Go to the line containing "The image size is (1512, 806)." and retype it and every later line exactly as written, up to the last line of the entries. Keep pictures out.

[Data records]

★ ★ ★ ★ ★

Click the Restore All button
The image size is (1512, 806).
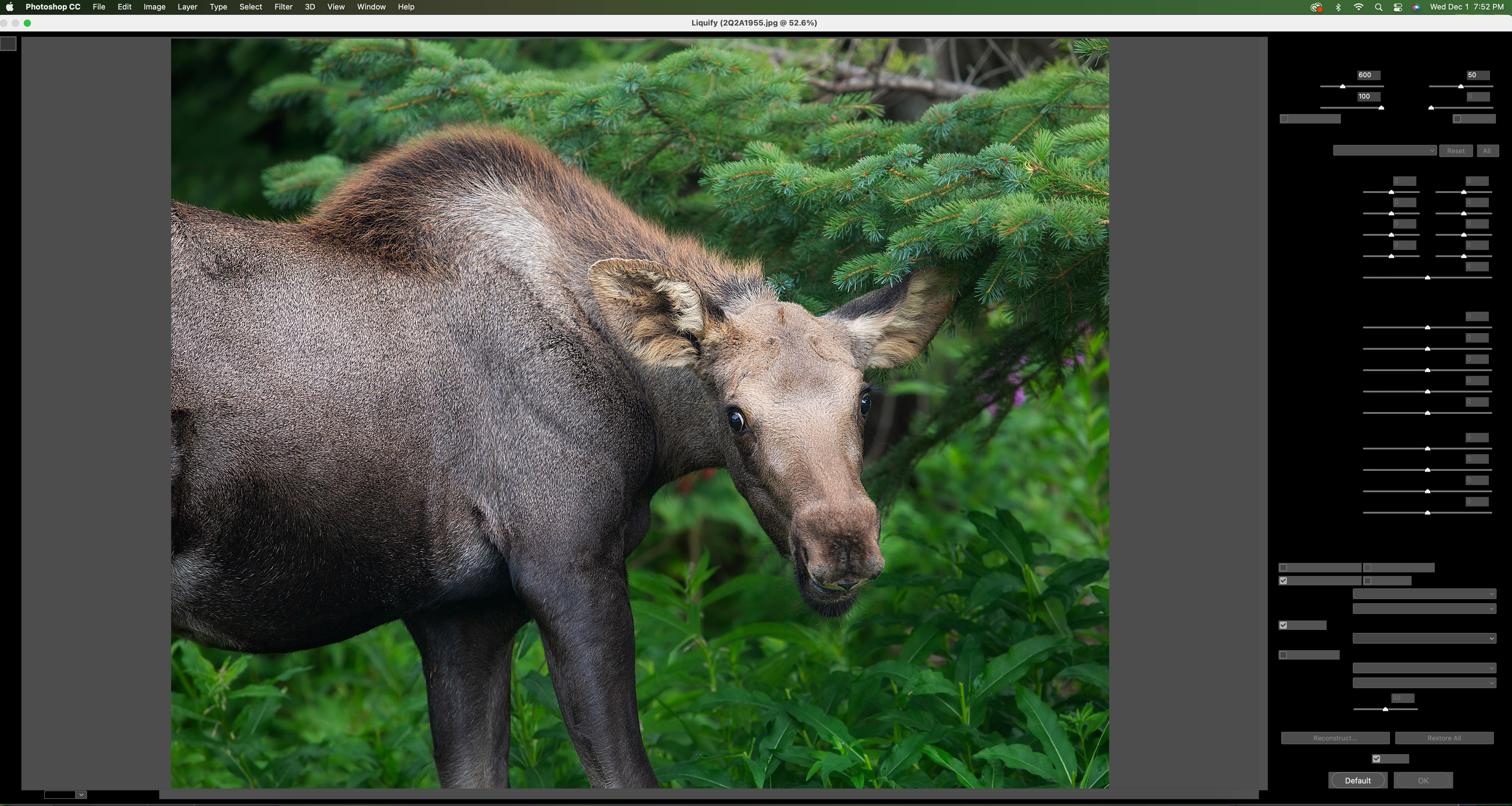1444,738
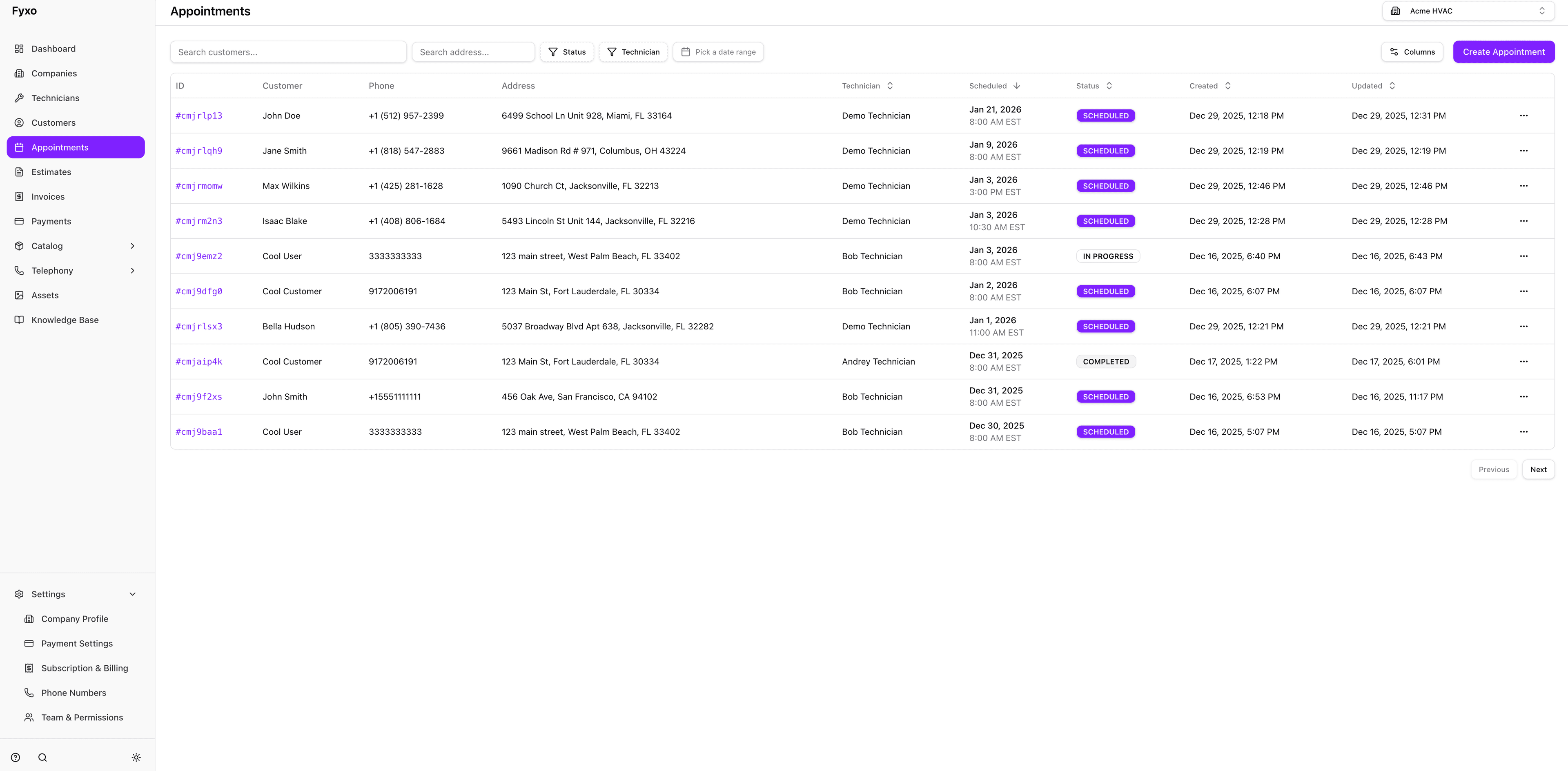Open the global search icon at bottom
This screenshot has height=771, width=1568.
[42, 757]

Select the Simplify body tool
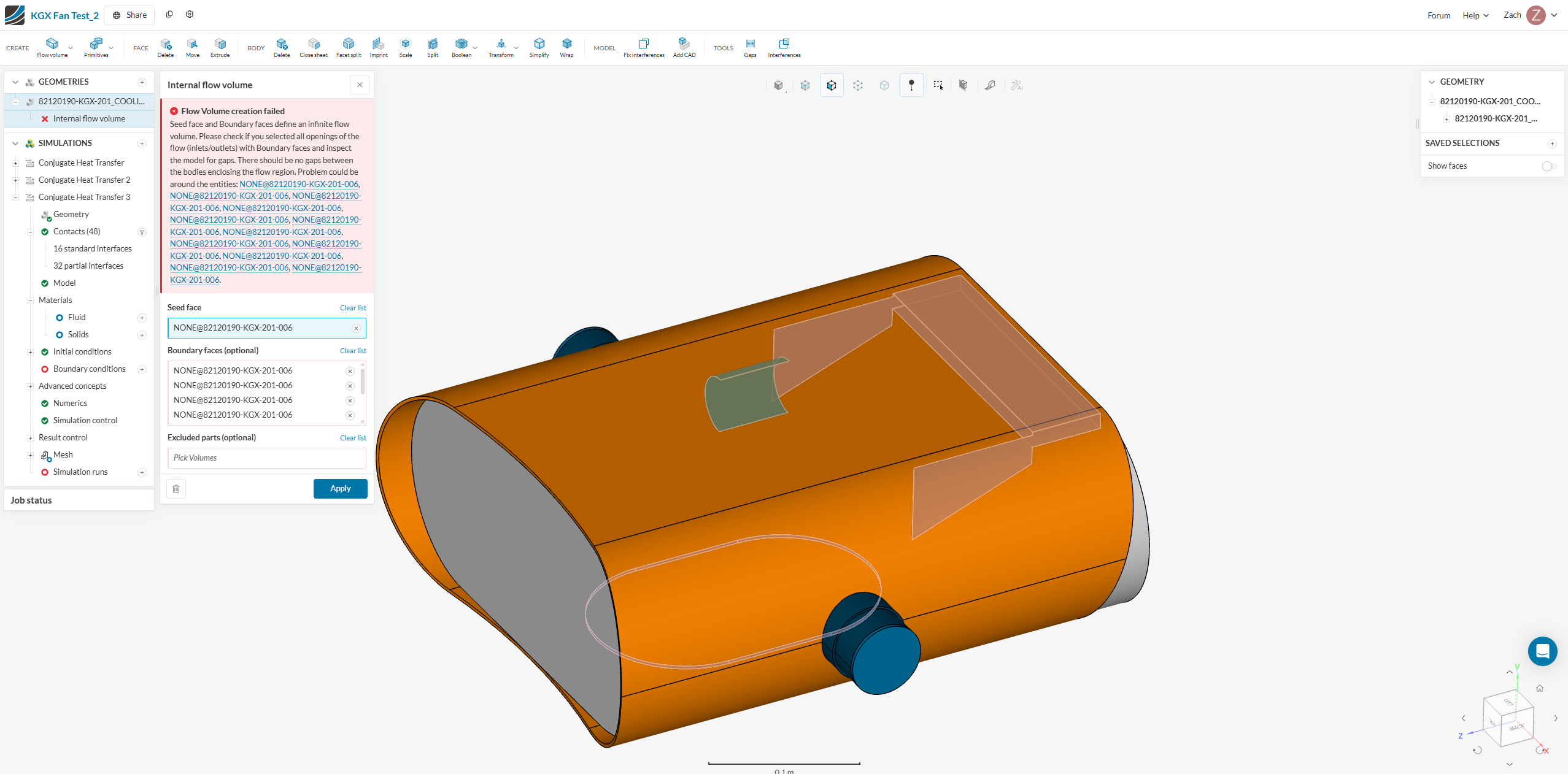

★ ★ ★ ★ ★

*SOLVED EXERCISE*
The image size is (1512, 806).
1444,738
Open the global search icon at bottom
This screenshot has height=771, width=1568.
[42, 757]

Select the Simplify body tool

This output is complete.